START
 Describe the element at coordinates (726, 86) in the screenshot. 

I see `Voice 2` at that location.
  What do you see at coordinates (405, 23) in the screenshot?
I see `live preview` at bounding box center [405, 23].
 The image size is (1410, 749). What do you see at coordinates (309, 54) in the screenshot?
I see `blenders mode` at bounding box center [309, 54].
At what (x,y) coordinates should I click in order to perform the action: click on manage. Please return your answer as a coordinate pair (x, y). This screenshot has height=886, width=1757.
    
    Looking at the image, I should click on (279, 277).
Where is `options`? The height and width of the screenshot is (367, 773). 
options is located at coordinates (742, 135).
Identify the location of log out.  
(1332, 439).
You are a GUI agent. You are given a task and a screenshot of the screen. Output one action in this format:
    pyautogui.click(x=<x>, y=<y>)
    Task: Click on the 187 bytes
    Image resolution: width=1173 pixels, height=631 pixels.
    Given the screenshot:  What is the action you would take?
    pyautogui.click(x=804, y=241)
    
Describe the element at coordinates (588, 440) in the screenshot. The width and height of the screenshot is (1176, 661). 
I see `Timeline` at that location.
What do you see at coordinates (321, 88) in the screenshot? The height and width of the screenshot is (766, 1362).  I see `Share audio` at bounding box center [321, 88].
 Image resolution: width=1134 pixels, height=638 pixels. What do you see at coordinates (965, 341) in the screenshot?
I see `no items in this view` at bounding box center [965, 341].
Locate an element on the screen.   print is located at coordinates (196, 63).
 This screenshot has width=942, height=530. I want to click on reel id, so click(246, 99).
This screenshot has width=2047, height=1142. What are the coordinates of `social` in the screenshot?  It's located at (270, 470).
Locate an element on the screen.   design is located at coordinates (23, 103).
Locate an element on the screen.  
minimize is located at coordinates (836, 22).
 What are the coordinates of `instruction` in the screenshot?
END
## Goal:
Copy the material above word for word, from its first line through the line that contains "minimize is located at coordinates (836, 22).", including that line.

## Written response:
 Describe the element at coordinates (726, 86) in the screenshot. 

I see `Voice 2` at that location.
  What do you see at coordinates (405, 23) in the screenshot?
I see `live preview` at bounding box center [405, 23].
 The image size is (1410, 749). What do you see at coordinates (309, 54) in the screenshot?
I see `blenders mode` at bounding box center [309, 54].
At what (x,y) coordinates should I click in order to perform the action: click on manage. Please return your answer as a coordinate pair (x, y). This screenshot has height=886, width=1757.
    
    Looking at the image, I should click on (279, 277).
Where is `options`? The height and width of the screenshot is (367, 773). 
options is located at coordinates (742, 135).
Identify the location of log out.  
(1332, 439).
You are a GUI agent. You are given a task and a screenshot of the screen. Output one action in this format:
    pyautogui.click(x=<x>, y=<y>)
    Task: Click on the 187 bytes
    Image resolution: width=1173 pixels, height=631 pixels.
    Given the screenshot:  What is the action you would take?
    pyautogui.click(x=804, y=241)
    
Describe the element at coordinates (588, 440) in the screenshot. The width and height of the screenshot is (1176, 661). 
I see `Timeline` at that location.
What do you see at coordinates (321, 88) in the screenshot? The height and width of the screenshot is (766, 1362).  I see `Share audio` at bounding box center [321, 88].
 Image resolution: width=1134 pixels, height=638 pixels. What do you see at coordinates (965, 341) in the screenshot?
I see `no items in this view` at bounding box center [965, 341].
Locate an element on the screen.   print is located at coordinates (196, 63).
 This screenshot has width=942, height=530. I want to click on reel id, so click(246, 99).
This screenshot has width=2047, height=1142. What are the coordinates of `social` in the screenshot?  It's located at (270, 470).
Locate an element on the screen.   design is located at coordinates (23, 103).
Locate an element on the screen.  
minimize is located at coordinates (836, 22).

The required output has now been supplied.